Essa execução está plenamente em linha com aquilo que é o OE2016. Existe um conjunto de efeitos particulares [pagamento de juros e reembolsos de IVA] no primeiro trimestre que justificam alguma alteração de padrão face à execução do ano anterior", disse Mário Centeno, à entrada para a comissão parlamentar de Orçamento, Finanças e Modernização Administrativa.

A DGO divulgou esta terça-feira um défice orçamental, em contas públicas de 823,9 milhões de euros até março, mais 107,9 milhões de euros do que o registado no primeiro trimestre do ano passado.

O pagamento de juros, que este ano teve um valor superior ao do ano anterior em 344 milhões de euros", ou seja, "um padrão irregular de pagamento de juros que ocorre e é distribuído ao longo do ano", bem como "os reembolsos de IVA substancialmente superiores ao ano anterior, particularmente janeiro e fevereiro" foram as causas dos números, segundo Centeno, que acrescentou ainda "outros efeitos de menores dimensão em alguns impostos específicos".

O responsável governamental garantiu que "a execução [orçamental], quer do lado da receita, como do lado da despesa, está totalmente alinhada com aquilo é que previsto no OE2016".

Mário Centeno adiantou que as "despesas com pessoal e consumos intermédios, até março, têm uma evolução de decréscimo de 2,2% quando a projeção do Governo no orçamento é um acréscimo de 2,2%".

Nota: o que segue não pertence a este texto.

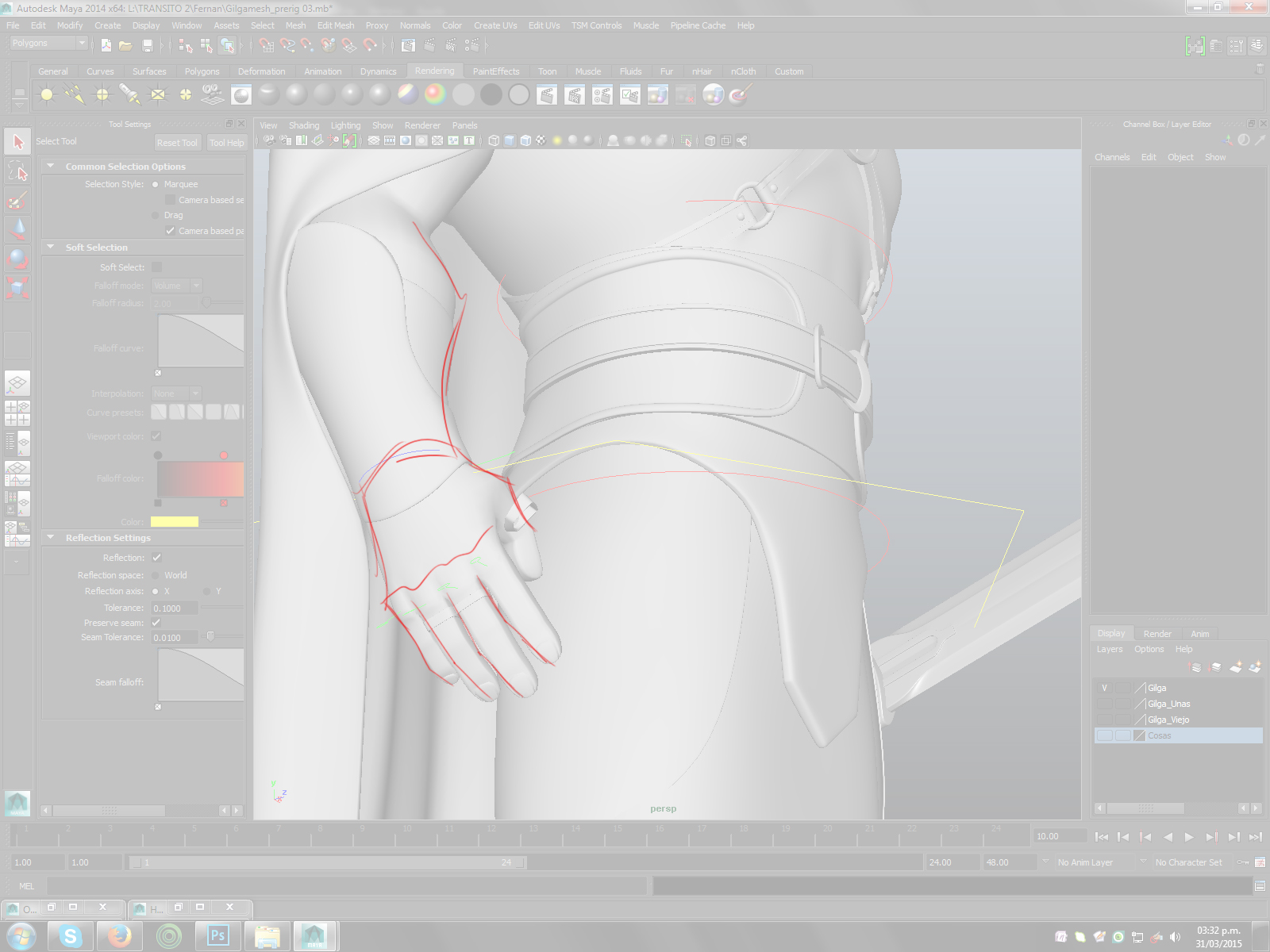The width and height of the screenshot is (1270, 952).
Task: Click the spotlight shelf icon
Action: (130, 95)
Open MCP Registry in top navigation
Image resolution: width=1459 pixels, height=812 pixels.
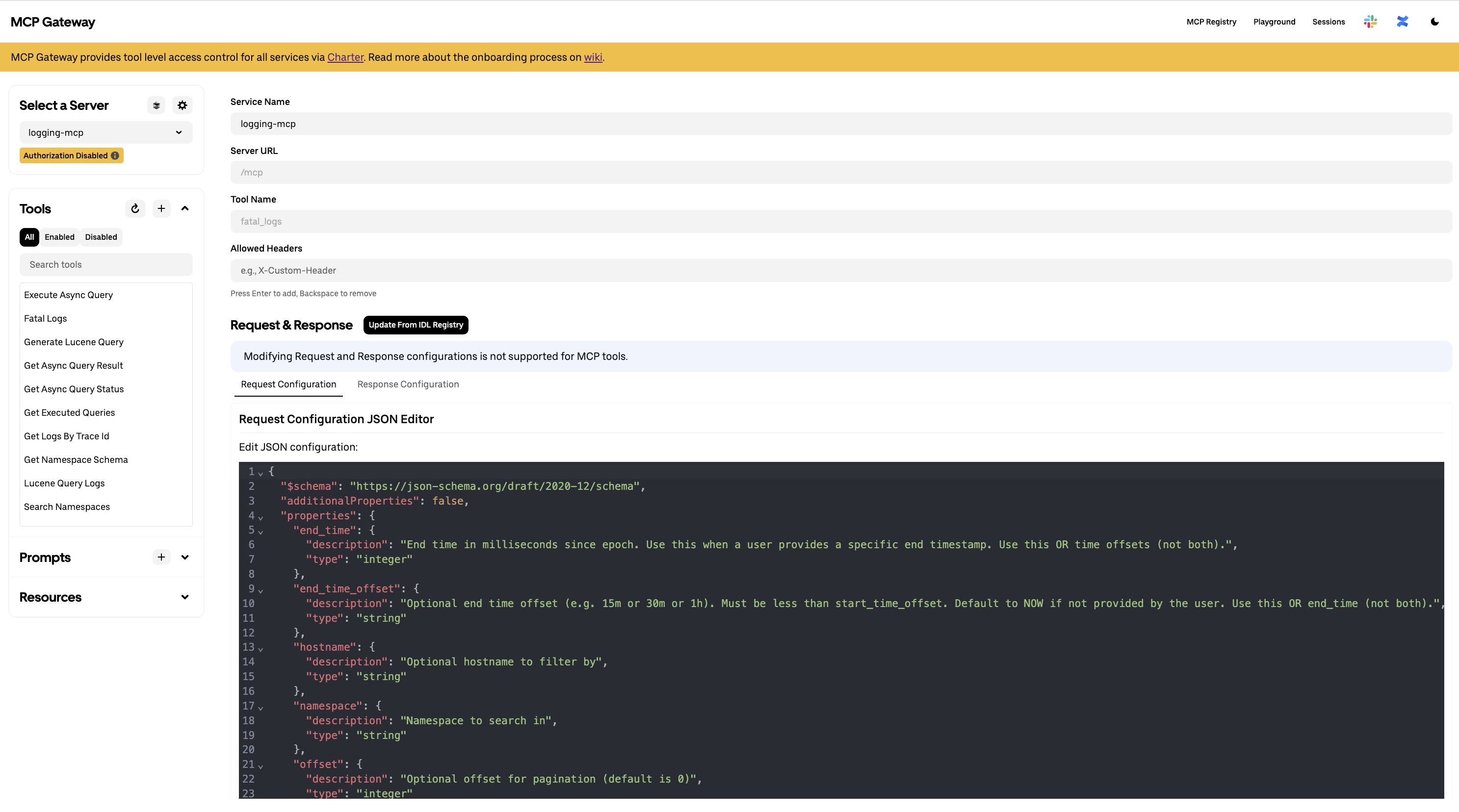(1211, 22)
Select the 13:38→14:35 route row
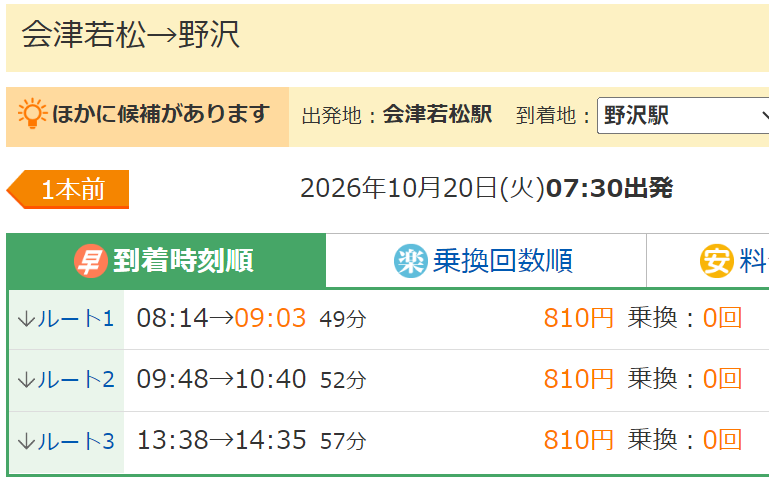Viewport: 769px width, 484px height. 389,442
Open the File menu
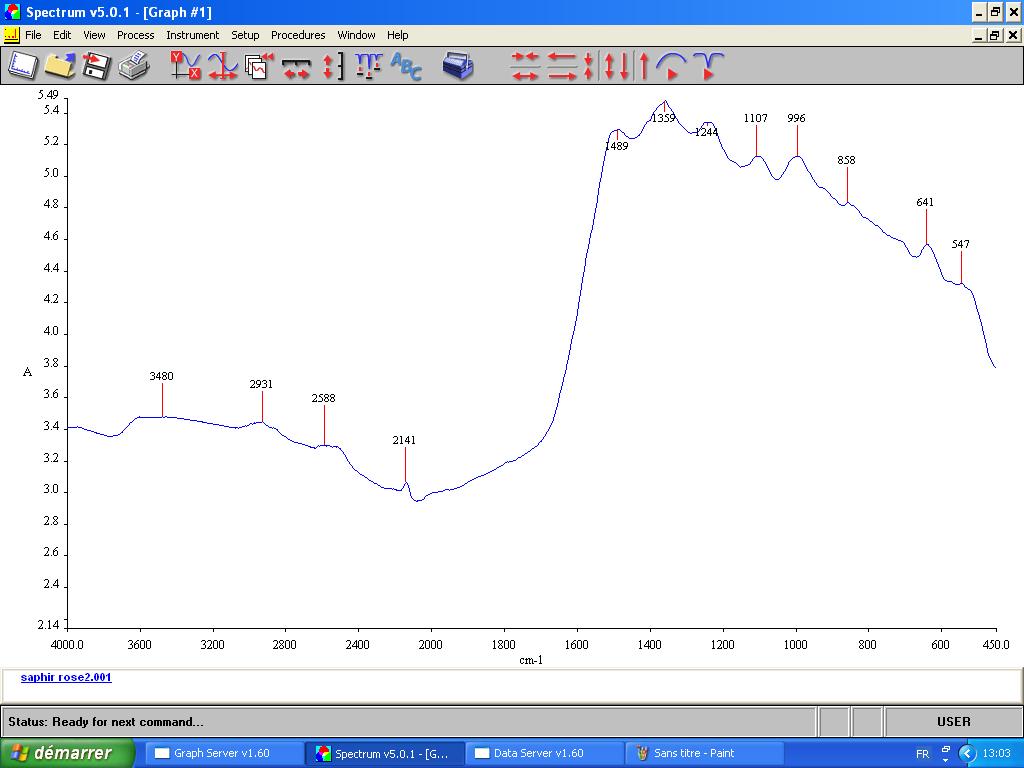 (x=33, y=35)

Outro número importante, o conjunto da receita fiscal nos primeiros três meses do ano está cinco milhões de euros acima daquilo que resulta da ‘mensualização' da previsão de receita do OE", acrescentou o ministro das Finanças.

O ministro das Finanças voltou a recusar a existência de um ‘plano B’ ao Programa de Estabilidade. O ministro das Finanças recusou que a solução para o Novo Banco passe por mais esforços orçamentais, considerando que o sistema financeiro tem de ser visto com “muita cautela” pelos impactos que pode ter na economia.